The Model Context Protocol (MCP) is the foundation—Anthropic’s open standard for connecting AI agents to data sources. It defines tools (actions), resources (data), and prompts (templates). Additionally, hundreds of pre-built MCP servers exist for GitHub, Slack, databases, and APIs. By adopting MCP, VS Code taps into this ecosystem. If MCP wins, AI tool integration becomes commoditized.
Browser Tools Enable Verification
Experimental browser tools let agents interact with VS Code’s integrated browser—navigating pages, clicking elements, reading content, and running Playwright code. Users enable workbench.browser.enableChatTools to share pages with agents.
The use case is automated testing. Developer: “Verify the login form rejects invalid credentials.” Agent: Opens browser, types wrong password, clicks submit, screenshots result, reports “Login shows ‘Invalid credentials’ error.” This is “show me, don’t tell me”—agents verify their own changes visually.
GitHub Copilot spins up VMs for automation but lacks integrated browsers. However, Cursor focuses on file editing and terminal commands.

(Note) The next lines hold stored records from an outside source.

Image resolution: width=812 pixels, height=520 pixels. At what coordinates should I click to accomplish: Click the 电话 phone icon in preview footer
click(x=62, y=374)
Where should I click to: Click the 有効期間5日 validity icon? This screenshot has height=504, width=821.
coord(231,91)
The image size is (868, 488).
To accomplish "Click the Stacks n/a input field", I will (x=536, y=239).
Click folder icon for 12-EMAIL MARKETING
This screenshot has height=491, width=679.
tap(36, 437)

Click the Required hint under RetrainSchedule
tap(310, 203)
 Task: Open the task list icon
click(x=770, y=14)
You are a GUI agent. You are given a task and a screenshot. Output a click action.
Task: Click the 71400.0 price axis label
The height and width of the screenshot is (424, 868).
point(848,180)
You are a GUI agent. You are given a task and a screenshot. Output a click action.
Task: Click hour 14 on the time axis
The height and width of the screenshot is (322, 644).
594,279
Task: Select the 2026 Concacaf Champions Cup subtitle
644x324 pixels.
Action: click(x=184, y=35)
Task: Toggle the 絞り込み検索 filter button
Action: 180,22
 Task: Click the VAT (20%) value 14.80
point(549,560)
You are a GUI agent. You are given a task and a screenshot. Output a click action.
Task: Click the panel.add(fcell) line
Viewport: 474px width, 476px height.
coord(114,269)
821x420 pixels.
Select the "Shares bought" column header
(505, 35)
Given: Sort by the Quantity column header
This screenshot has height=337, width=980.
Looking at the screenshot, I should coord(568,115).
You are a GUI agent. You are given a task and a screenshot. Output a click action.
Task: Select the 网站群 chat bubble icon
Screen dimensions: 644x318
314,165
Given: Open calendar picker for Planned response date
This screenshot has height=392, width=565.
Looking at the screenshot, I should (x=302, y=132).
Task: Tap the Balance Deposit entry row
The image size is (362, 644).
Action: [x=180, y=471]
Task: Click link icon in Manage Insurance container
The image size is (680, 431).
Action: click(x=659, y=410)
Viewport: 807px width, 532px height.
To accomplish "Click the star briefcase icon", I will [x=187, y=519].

VS Code differentiates here for end-to-end testing workflows.
Debug Panel Makes Agents Transparent
The agent debug panel displays real-time chat events, system prompts, tool calls, and loaded customizations. Accessible via “Developer: Open Agent Debug Panel” or the Chat gear icon, it shows which prompt files, skills, hooks, and agents are active. Current limitations: local chat only, logs not persisted.
This solves the trust problem. Opaque agents work for autocomplete. For production workflows—refactoring codebases, deploying infrastructure, generating tests—developers need visibility. What prompt? Which tools? Why this decision? The debug panel answers in real time.
This is the maturation arc: AI autocomplete (2021-2023) → AI chat (2024-2025) → AI agents with debugging (2026). Therefore, enterprises won’t adopt agents they can’t audit. Microsoft knows this.
The Battle: Embedded vs AI-Native
VS Code catches up to Cursor’s agent features while leveraging 30 million users, lower cost ($10 vs $20/month), and a massive extensions ecosystem. Benchmarks: Cursor solves 51.7% of tasks in 63 seconds; Copilot solves 56.0% in 90 seconds—30% faster but 8% less accurate.
The cost difference matters. A 20-developer team pays $5,040/year more for Cursor. Consequently, if speed doesn’t justify the premium, Copilot wins on TCO. VS Code bets developers won’t switch editors for agent features at 2x the price.
MCP standardization levels the field. Cursor has launch partners (AWS, Figma, Linear, Stripe), but VS Code taps the same MCP ecosystem. The question: Does Cursor’s agent-first design justify 2x cost, or does VS Code’s user base win through inertia?
Key Takeaways
- VS Code 1.110 marks AI agents’ transition from experimental to production-ready infrastructure
- Agent plugins built on MCP enable specialization through ecosystem model, avoiding integration fragmentation
- Browser tools enable automated testing and verification—agents can visually validate their own changes
- Debug panels provide real-time visibility into agent decisions, addressing enterprise audit requirements
- Competitive battle: Cursor’s agent-first design ($20) vs VS Code’s embedded convenience ($10) and 30M users
Cursor pioneered agent-first workflows and leads on cutting-edge features. Meanwhile, VS Code embeds agents into the world’s most popular editor at half the price. MCP standardization gives both access to the same ecosystem. The winner depends on what developers value: embedded convenience or specialized performance.
Agent plugins are experimental, but debug panels, browser tools, and session management work today. The question isn’t whether AI agents become standard—they already are. It’s which platform defines how developers use them.